(Dataset rows)
»»
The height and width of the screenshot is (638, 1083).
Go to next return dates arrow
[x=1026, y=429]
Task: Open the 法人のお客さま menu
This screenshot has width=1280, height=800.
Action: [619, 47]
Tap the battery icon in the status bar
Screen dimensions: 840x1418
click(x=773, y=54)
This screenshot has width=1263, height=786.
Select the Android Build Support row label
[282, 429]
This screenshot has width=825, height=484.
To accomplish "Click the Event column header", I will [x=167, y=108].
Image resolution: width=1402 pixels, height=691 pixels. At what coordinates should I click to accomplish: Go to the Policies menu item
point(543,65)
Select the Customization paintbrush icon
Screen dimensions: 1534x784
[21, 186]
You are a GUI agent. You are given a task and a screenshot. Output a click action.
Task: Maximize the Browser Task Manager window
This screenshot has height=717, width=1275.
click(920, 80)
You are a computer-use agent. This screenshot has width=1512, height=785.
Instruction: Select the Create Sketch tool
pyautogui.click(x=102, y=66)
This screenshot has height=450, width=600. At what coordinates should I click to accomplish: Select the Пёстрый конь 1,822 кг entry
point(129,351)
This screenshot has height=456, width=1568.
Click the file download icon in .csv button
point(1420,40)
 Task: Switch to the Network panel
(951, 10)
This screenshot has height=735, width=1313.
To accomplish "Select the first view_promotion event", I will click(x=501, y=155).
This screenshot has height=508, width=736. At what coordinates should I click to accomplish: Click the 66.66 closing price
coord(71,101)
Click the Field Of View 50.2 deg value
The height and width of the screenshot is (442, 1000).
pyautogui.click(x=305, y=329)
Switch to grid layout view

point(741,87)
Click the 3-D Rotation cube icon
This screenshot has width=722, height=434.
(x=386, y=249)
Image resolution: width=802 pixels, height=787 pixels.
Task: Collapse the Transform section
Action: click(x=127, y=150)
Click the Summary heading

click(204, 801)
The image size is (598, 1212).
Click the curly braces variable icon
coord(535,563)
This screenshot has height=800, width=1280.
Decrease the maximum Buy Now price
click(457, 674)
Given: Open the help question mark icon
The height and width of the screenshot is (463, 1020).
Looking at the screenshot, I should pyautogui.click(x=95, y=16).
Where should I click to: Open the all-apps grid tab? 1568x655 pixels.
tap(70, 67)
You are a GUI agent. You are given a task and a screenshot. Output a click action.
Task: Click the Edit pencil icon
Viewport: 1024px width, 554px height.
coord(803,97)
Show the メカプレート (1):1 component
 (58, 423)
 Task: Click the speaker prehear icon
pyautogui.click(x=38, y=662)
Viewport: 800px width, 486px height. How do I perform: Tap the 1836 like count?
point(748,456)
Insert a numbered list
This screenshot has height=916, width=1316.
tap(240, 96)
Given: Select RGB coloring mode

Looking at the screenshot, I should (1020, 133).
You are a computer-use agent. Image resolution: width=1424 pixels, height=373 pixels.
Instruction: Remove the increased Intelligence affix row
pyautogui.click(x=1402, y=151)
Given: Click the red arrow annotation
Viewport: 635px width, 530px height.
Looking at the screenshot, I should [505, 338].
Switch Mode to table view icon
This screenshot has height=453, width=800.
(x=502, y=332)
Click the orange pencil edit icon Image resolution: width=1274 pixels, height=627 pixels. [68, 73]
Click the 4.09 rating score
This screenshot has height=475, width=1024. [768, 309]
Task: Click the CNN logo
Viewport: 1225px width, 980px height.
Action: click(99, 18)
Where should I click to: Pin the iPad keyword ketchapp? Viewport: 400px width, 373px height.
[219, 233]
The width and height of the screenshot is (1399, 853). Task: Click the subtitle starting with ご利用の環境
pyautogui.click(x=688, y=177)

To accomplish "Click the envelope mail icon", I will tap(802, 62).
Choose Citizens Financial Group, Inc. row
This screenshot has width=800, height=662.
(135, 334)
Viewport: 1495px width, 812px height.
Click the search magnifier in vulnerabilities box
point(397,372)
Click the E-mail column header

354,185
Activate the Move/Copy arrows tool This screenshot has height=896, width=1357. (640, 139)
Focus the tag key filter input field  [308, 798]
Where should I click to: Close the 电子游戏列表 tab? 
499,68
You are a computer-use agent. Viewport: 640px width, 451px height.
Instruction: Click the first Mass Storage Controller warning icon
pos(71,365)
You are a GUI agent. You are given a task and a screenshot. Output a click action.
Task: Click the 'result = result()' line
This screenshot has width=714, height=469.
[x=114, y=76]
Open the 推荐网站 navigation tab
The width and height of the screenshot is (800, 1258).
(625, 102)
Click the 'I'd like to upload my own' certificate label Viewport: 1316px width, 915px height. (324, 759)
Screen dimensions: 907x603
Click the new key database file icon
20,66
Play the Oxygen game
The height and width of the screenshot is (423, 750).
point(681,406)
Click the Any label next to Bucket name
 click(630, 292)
««
(Set problem)
Copy out the entries between the lines holding "Show the メカプレート (1):1 component" and "Action: click(99, 18)", inclusive, reproducing each line unchanged.

(Correct output)
Show the メカプレート (1):1 component
 (58, 423)
 Task: Click the speaker prehear icon
pyautogui.click(x=38, y=662)
Viewport: 800px width, 486px height. How do I perform: Tap the 1836 like count?
point(748,456)
Insert a numbered list
This screenshot has height=916, width=1316.
tap(240, 96)
Given: Select RGB coloring mode

Looking at the screenshot, I should (1020, 133).
You are a computer-use agent. Image resolution: width=1424 pixels, height=373 pixels.
Instruction: Remove the increased Intelligence affix row
pyautogui.click(x=1402, y=151)
Given: Click the red arrow annotation
Viewport: 635px width, 530px height.
Looking at the screenshot, I should [505, 338].
Switch Mode to table view icon
This screenshot has height=453, width=800.
(x=502, y=332)
Click the orange pencil edit icon Image resolution: width=1274 pixels, height=627 pixels. [68, 73]
Click the 4.09 rating score
This screenshot has height=475, width=1024. [768, 309]
Task: Click the CNN logo
Viewport: 1225px width, 980px height.
Action: click(99, 18)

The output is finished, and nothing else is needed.